- Это Собчак интеллигенция? - легла грудью на стойку Рая. - Или Немцов? Американские прихвостни!
Гриша ушёл от одних оскорблений и пришёл к другим. Но писателю того и надобно. Кстати, кого имел в виду Николаус, объявляя одного из нас посредственностью?
- Он пошутил, - потрепал меня по плечу Лощёный. - Николаус вообще шутник. Как он бутылку водки выдул?
- Классно, - согласился я. - У вас в Риге все такие?
- Я никогда не был в Риге, - отодвинулся от меня Лощёный. - Вы меня с кем-то путаете.
- Сами только что говорили о Генрихе Латвийском.
- Это они свою образованность хочут показать, - захихикал Фридрих. - Дрянь человечишко. Но и писатели, конечно, г[?]о.
- Не все, не все, - положил ему руку на плечо Лощёный. - И кто тебе дал право обзываться? Сейчас в Ригу отправлю.
- Не надо! - испугался Фридрих, из его глаз покатились крупные слёзы. - Я больше не буду!
"Перепились", - сказал я себе.
Я скосил глаза и стал смотреть на кончик собственного носа. Это было проверенное средство для отрезвления. На собутыльников оно тоже действовало безотказно.
- А у меня так не получается, - пожаловался Фридрих. - Мессир, я тоже хочу выглядеть идиотом!..
- Как малые дети, - вздохнул Лощёный. - Николаус, с высунутым языком ты похож на удавленника. Господам писателям можно, а тебе нельзя. Взрослый ведь человек.
Николаус принял нормальный вид. Фридрих по-прежнему сидел с перекошенной рожей.

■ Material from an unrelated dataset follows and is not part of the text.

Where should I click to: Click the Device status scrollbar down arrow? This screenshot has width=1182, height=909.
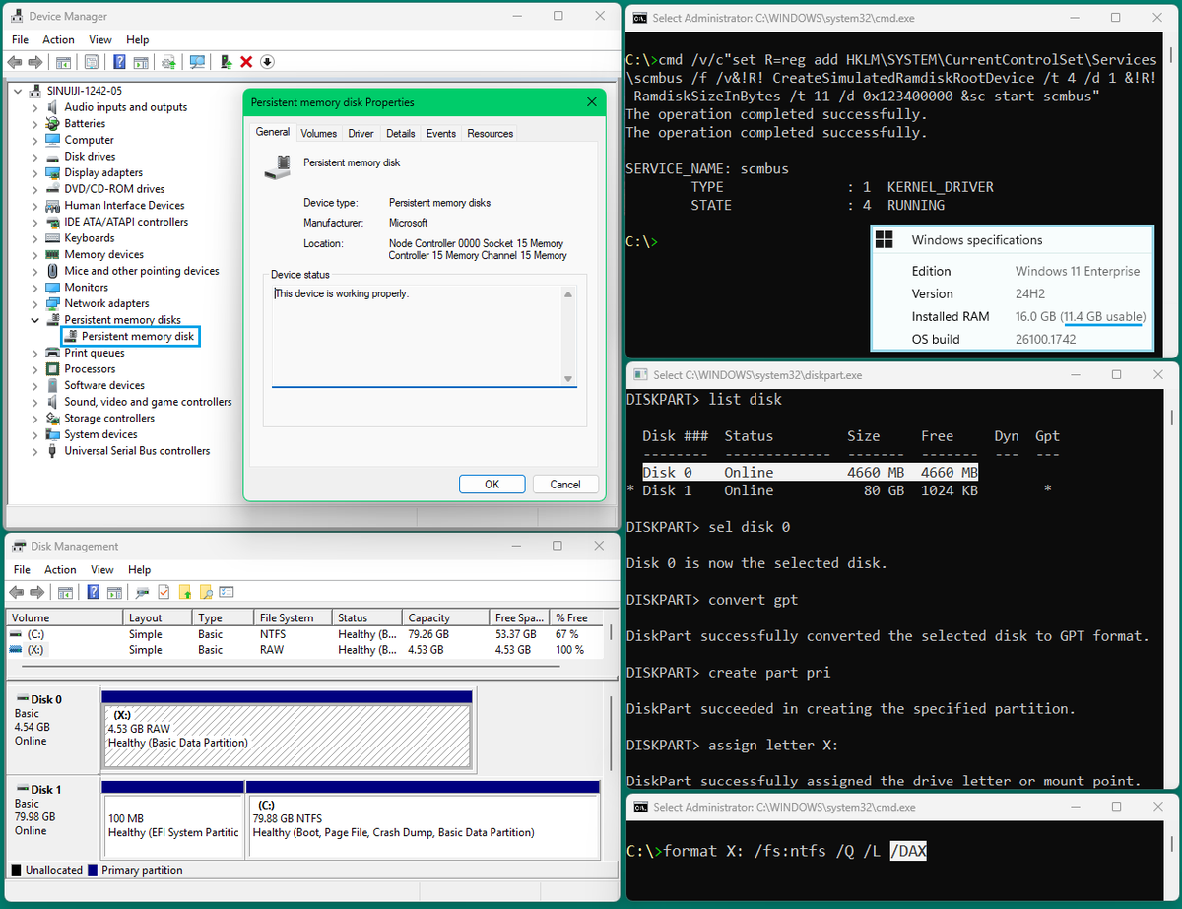[568, 379]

- Налей бальзаму, - сказал Лощёный.
- Кончился, - пожал плечами Фридрих.
- Тогда водки.
- И водка кончилась.
- Водка никогда не кончается! - проснулся Алексей. - Она не может кончиться по определению. Без водки жизнь лишена смысла. Даже самого малого.
Он опять уронил голову на грудь.
- Хорошо сказал, - усмехнулся Лощёный. - Если б ещё и писал хорошо[?]

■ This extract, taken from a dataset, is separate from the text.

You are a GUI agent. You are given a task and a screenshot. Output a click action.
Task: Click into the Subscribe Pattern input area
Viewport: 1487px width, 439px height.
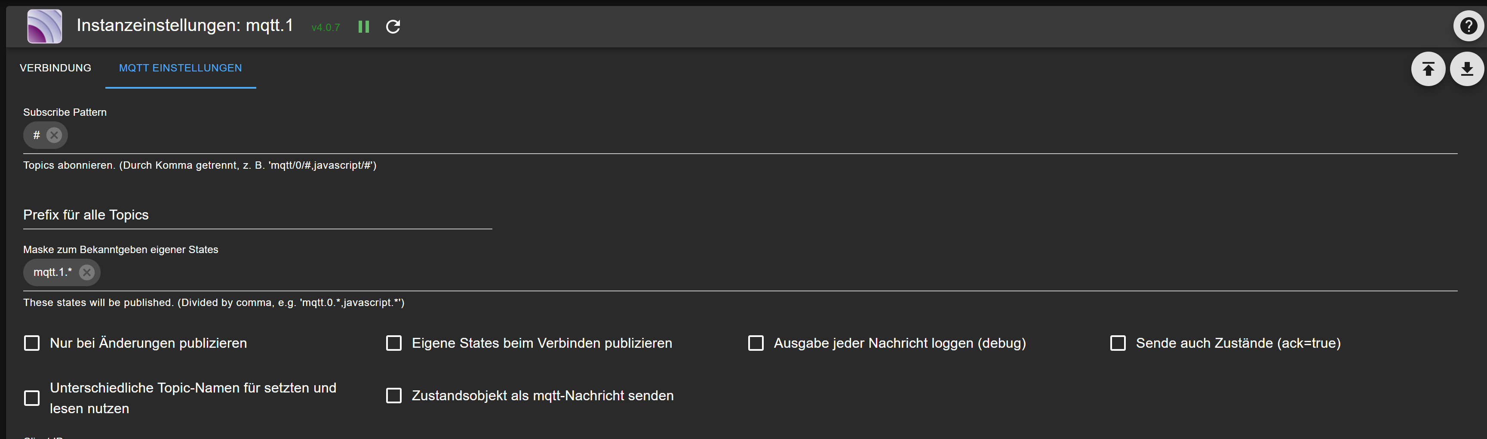(762, 135)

Я хотел сказать, что это действительно дано не каждому, но вместо этого выпрямился на стуле и троекратно перекрестился. Ей-богу, это произошло само по себе.
- До чего в вас сильны предрассудки! - посмотрел на меня Лощёный.
Вместе со стулом он отодвинулся от стола. Лицо его враз осунулось, по нему пролегли глубокие морщины, и глаза стали одинаково чёрного цвета. Я, впрочем, старался в них не смотреть.
- Как у вас пишут, в воздухе распространился сильный запах серы, и чёрные всадники унеслись вскачь по серебристой дороге к звёздам, - Лощёный тяжело вздохнул. - Никогда не пишите ерунды, милейший, это вас не оправдает перед потомками, даже если вам заплатят. Всё кончилось, Фридрих?
- Так точно, мессир.
- Тогда мы уходим. Единственное, что здесь было настоящим, это бальзам. Напиток высшего качества. А всё остальное[?]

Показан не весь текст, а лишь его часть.